BEGIN Data to use

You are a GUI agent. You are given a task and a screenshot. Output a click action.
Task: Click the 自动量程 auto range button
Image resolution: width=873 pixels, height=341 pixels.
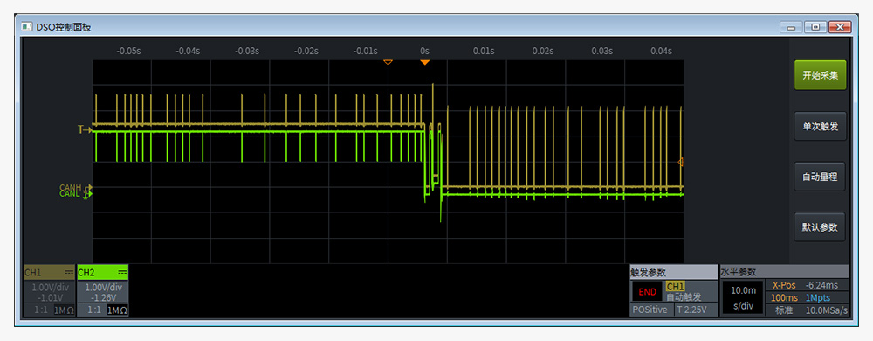[820, 177]
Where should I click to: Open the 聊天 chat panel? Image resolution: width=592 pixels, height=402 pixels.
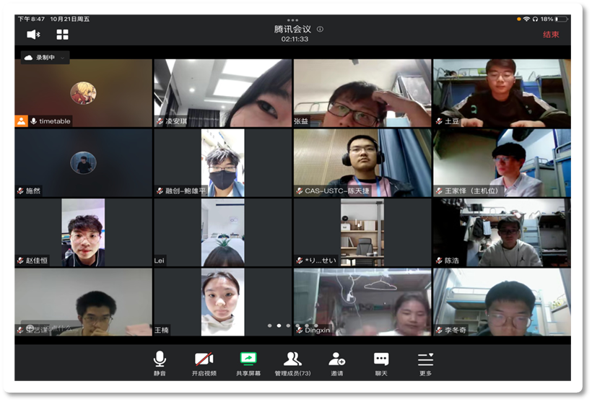[x=380, y=362]
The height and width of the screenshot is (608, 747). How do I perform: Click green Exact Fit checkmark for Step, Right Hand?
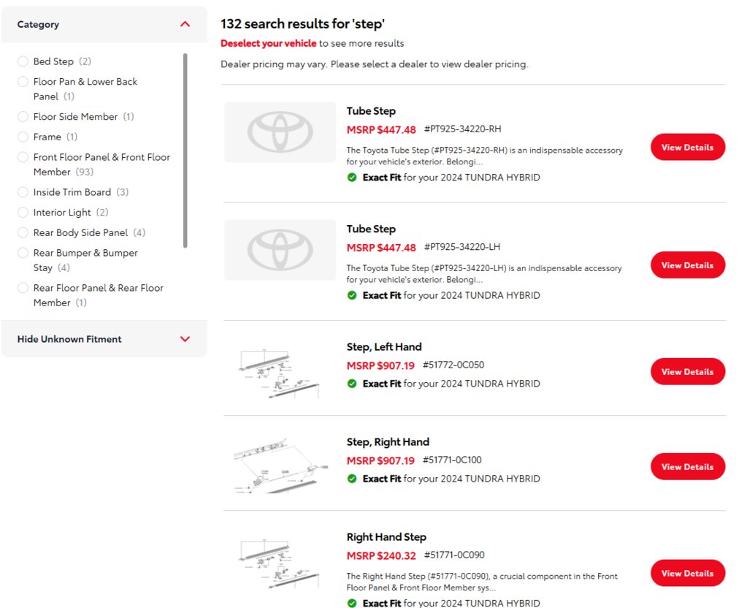pyautogui.click(x=352, y=479)
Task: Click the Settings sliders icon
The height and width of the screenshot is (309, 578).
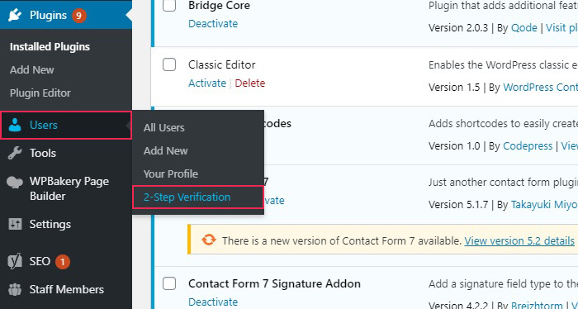Action: pos(15,224)
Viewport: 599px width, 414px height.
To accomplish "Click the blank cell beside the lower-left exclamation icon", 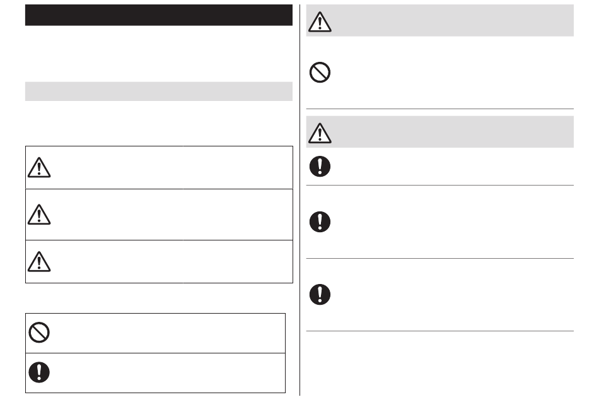I will (168, 373).
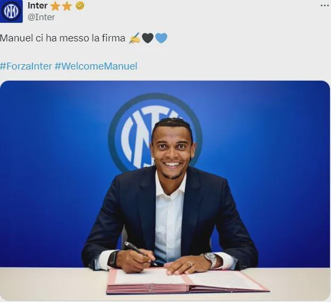The height and width of the screenshot is (302, 331).
Task: Click the tweet text 'Manuel ci ha messo la firma'
Action: [x=63, y=38]
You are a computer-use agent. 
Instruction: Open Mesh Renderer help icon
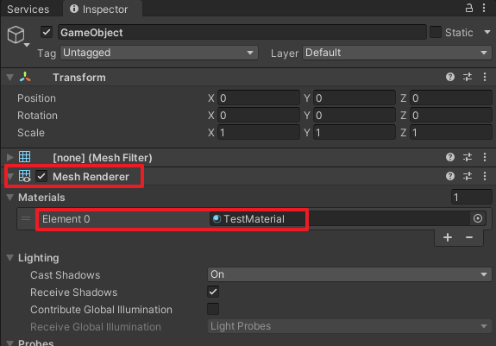click(x=449, y=176)
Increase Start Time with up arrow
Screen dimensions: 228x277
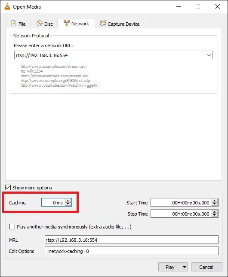(x=215, y=201)
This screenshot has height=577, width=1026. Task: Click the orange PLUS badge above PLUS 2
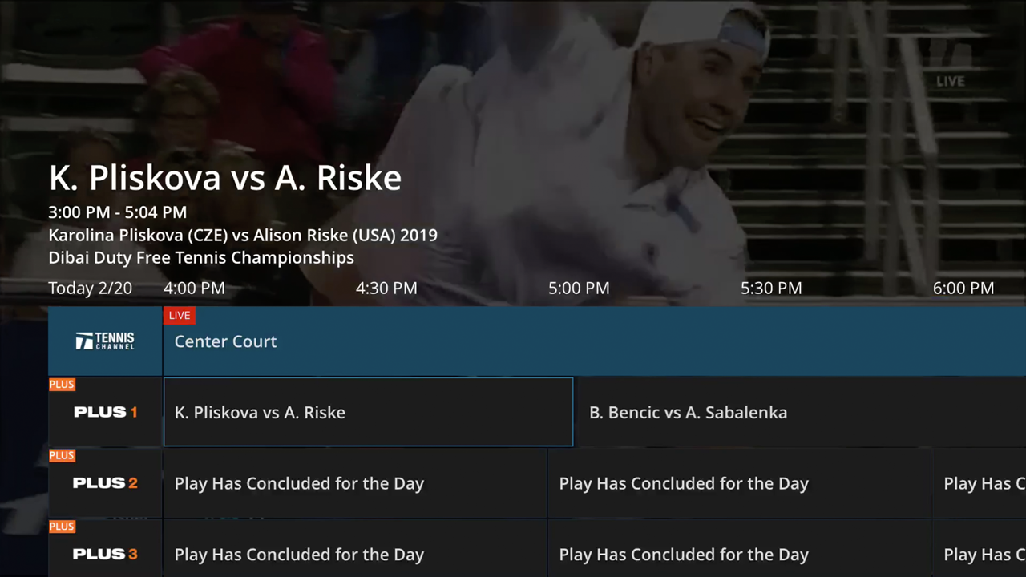pos(62,455)
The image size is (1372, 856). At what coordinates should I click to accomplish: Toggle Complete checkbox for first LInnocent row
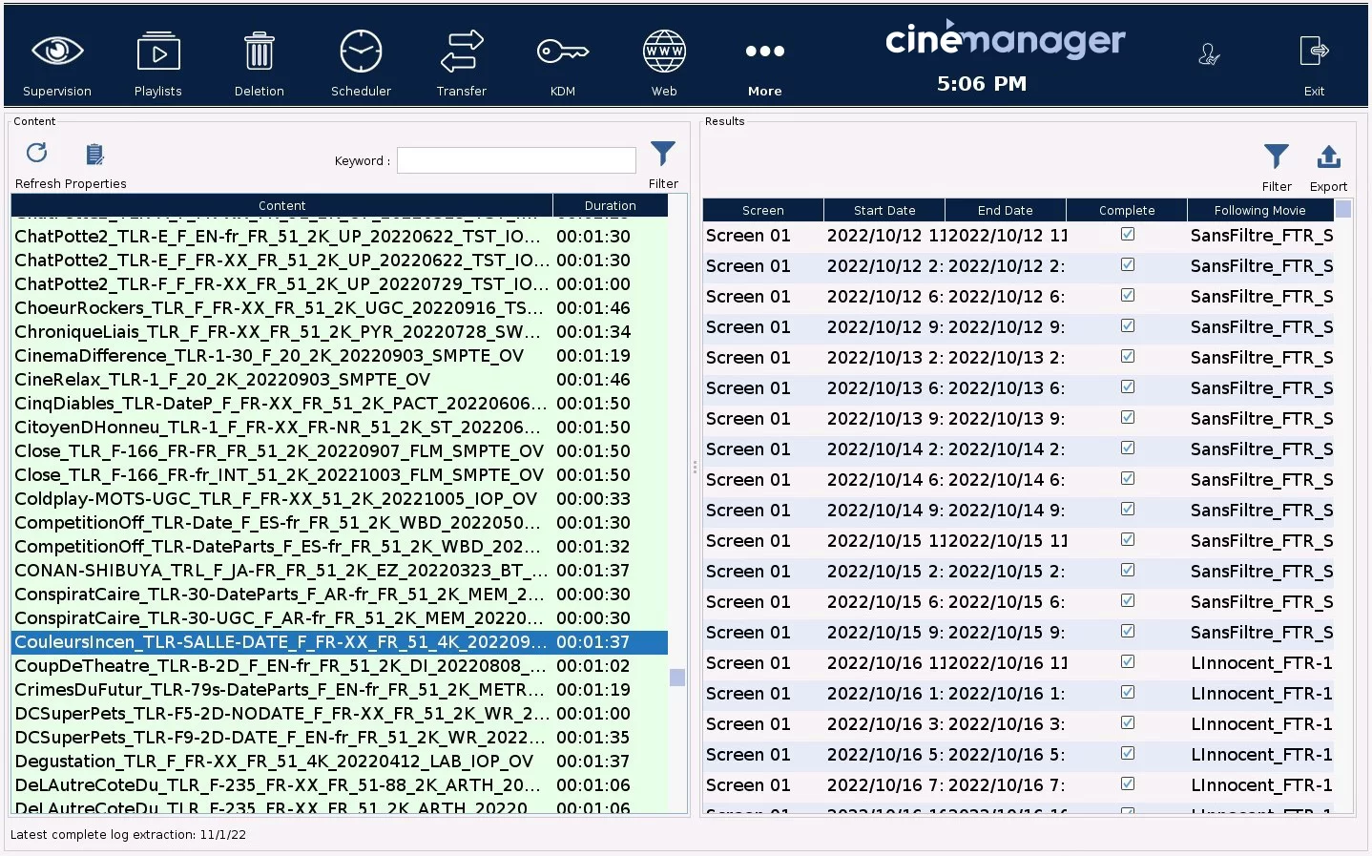click(1127, 662)
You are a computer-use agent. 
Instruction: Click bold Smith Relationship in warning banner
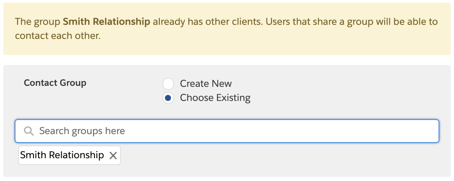click(x=106, y=22)
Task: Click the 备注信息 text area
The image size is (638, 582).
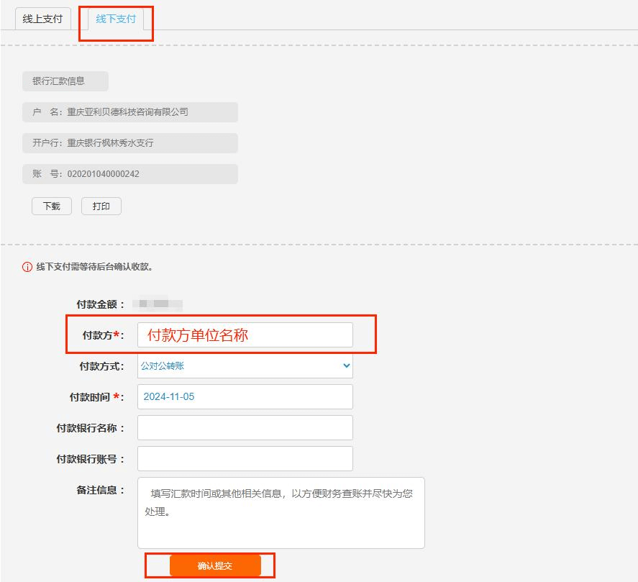Action: tap(281, 512)
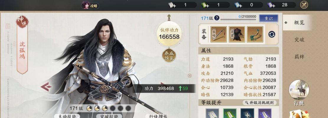The height and width of the screenshot is (118, 328).
Task: Click the level help question mark
Action: pyautogui.click(x=217, y=18)
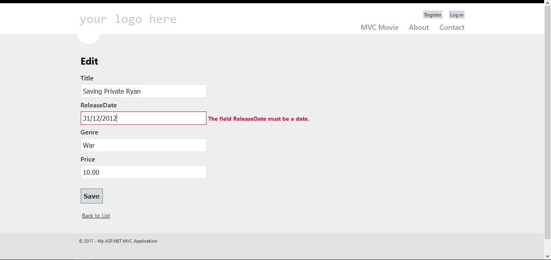Click the Edit page heading
Viewport: 551px width, 260px height.
pos(89,61)
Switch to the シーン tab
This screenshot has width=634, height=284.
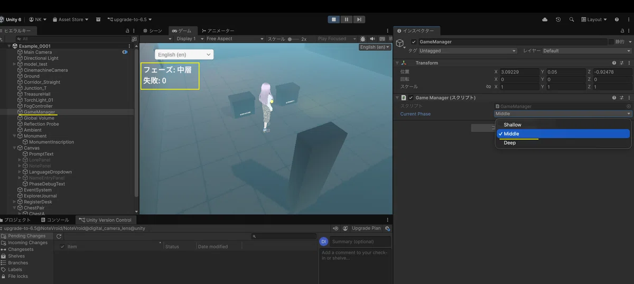(152, 31)
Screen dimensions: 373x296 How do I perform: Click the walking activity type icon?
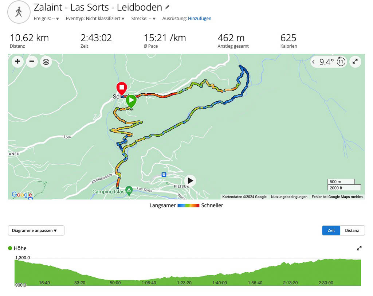click(18, 12)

END Data to use

**Instructions for the task**:
With pictures left out, print the lines of the material above from the line containing "The image size is (1372, 856)." through its last line, exactly and nothing more.

**Result of this exercise**:
The image size is (1372, 856). At what coordinates should I click to accomplish: Toggle Complete checkbox for first LInnocent row
click(1127, 662)
You are a computer-use agent. 
Instruction: Click bold Smith Relationship in warning banner
click(x=106, y=22)
Task: Click the 备注信息 text area
The image size is (638, 582).
Action: tap(281, 512)
The height and width of the screenshot is (118, 328).
Task: Click the level help question mark
Action: pyautogui.click(x=217, y=18)
Click the Edit page heading
Viewport: 551px width, 260px height.
pos(89,61)
Switch to the シーン tab
This screenshot has width=634, height=284.
(152, 31)
Screen dimensions: 373x296 How do I perform: Click the walking activity type icon?
click(18, 12)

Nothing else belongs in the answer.